Is there a player in the world who had better close control? Some of the things Ariel Ortega did were jaw-dropping to say the very, very least.
Roberto Baggio will always be remembered for his missed World Cup penalty, but what he should be remembered for is his dazzling ability on the ball.
The Italian maestro shone internationally, but it's arguable he was even better in Serie A—mightily impressive considering the standard of Italian defences during the 1990s.
The irritating thing about Pele's career is that the large majority of it was never filmed due the era he played in.
If he'd have weaved his magic in the 21st century, we'd be able to watch every glorious second of this genius on the ball.
When "Dinho" was in his prime, there was no better sight in football.
His searing pace and unbelievable close control was just a joy to watch and his greatest years at Barcelona saw him almost single-handedly carry the team at times.
He's scored some truly sensational goals, including one in an El Clasico that lives long in the memories of Cules.
You could watch him all day long and simply fail to understand how he manages to keep his balance.
He gets kicked, elbowed and punched from one end of the pitch to another, but still maintains possession of the ball.
The mazy goal he scored against Real Madrid—in which he flummoxed five players—will be talked about for decades, but perhaps the greatest example of his abilities is his taking down of Getafe at just 20 years of age.
The confidence Cristiano Ronaldo exudes on the ball is incredible and it shows in his game.
He used to be a little flimsy so his elaborate tricks would simply win him a shoving to the ground, but he improved his figure and became a strong, lean, dribbling machine.
Ronaldo was known as a wonderful finisher, and after totaling more than 400 domestic and 67 international goals, that's the very least you'd expect.

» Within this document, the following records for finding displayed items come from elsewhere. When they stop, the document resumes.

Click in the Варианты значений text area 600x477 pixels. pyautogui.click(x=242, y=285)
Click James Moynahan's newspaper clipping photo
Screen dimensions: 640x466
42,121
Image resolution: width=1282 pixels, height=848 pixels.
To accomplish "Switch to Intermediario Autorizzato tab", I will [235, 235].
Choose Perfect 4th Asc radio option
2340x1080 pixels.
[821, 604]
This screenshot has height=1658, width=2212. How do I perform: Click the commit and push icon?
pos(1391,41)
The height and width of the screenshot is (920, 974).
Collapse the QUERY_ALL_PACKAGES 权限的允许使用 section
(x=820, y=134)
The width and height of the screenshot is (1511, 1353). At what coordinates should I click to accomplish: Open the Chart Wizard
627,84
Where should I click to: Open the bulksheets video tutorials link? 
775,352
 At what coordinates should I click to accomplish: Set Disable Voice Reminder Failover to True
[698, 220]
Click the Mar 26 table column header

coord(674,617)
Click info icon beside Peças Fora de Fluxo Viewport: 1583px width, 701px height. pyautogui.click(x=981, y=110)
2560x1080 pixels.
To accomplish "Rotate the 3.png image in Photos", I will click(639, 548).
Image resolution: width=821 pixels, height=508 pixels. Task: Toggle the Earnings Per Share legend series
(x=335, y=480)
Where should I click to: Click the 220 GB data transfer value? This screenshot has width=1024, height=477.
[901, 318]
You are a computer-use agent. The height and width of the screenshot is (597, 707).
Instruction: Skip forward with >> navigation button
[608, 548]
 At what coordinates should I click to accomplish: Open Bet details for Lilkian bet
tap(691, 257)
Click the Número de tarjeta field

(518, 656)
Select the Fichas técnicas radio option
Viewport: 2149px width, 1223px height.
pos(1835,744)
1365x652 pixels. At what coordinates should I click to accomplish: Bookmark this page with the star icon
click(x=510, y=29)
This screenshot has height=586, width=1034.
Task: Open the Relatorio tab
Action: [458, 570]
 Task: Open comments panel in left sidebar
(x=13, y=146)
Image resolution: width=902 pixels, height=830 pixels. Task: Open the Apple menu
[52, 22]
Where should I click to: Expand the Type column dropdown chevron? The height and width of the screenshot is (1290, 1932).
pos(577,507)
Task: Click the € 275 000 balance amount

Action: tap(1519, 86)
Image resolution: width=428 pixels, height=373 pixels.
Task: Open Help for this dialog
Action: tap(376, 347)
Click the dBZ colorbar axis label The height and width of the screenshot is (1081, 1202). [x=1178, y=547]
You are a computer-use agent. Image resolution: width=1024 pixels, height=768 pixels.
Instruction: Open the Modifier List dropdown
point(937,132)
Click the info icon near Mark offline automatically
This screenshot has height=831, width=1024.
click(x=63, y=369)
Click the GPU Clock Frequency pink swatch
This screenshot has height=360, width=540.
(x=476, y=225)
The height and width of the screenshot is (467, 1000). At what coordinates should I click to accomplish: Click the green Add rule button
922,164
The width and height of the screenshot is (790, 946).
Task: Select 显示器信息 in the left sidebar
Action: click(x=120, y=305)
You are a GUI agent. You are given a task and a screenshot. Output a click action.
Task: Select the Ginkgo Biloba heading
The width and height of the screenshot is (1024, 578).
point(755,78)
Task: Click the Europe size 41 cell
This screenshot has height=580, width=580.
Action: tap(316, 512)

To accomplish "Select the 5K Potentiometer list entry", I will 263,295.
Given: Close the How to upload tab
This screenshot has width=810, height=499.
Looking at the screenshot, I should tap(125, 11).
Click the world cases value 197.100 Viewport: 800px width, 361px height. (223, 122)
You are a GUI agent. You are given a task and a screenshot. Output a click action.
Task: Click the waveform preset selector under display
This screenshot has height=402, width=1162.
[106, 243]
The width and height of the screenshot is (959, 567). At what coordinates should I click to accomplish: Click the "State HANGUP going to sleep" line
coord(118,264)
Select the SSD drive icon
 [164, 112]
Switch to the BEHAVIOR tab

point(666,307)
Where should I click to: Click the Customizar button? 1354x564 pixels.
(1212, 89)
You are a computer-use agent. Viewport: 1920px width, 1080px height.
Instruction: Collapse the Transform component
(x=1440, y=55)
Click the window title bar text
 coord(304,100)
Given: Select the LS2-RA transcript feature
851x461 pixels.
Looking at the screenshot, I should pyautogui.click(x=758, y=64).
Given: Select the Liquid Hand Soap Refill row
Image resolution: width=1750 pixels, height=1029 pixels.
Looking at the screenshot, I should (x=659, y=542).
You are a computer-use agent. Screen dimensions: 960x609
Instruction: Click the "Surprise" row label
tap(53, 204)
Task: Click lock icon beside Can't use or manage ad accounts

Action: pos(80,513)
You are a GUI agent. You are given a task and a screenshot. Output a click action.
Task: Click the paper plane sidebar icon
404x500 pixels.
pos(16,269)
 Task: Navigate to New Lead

But his dribbling ability is right up there with the best there's ever been, combining quick feet, pace, power and skill to give the opposition absolutely no chance.
If you're English, cover your eyes.
Diego Maradona is considered one of the greatest players to play for Barcelona despite totaling just two seasons at the Camp Nou, but his legacy as the greatest Argentine is under serious threat.
Garrincha made everything look easy despite the quality of the pitch he played on, and his Brazilian side relied on him to instil fear into the opposition.
During the 1958 World Cup, Vicente Feola was concerned about the Soviet Union's fitness levels, so he decided to intimidate them with superior skill.
As per Jonathan Wilson in Inverting the Pyramid:
"Remember," he said to Didi just before he left the dressing room, "the first pass goes to Garrincha."
It took a little under 20 seconds for the ball to reach the winger. Boris Kuznetsov, the experienced Soviet left-back, moved to close him down.
Garrincha feinted left and went right; Kuznetsov was left on the ground. Garrincha paused, and beat him again. And again. And then once again put him on the ground.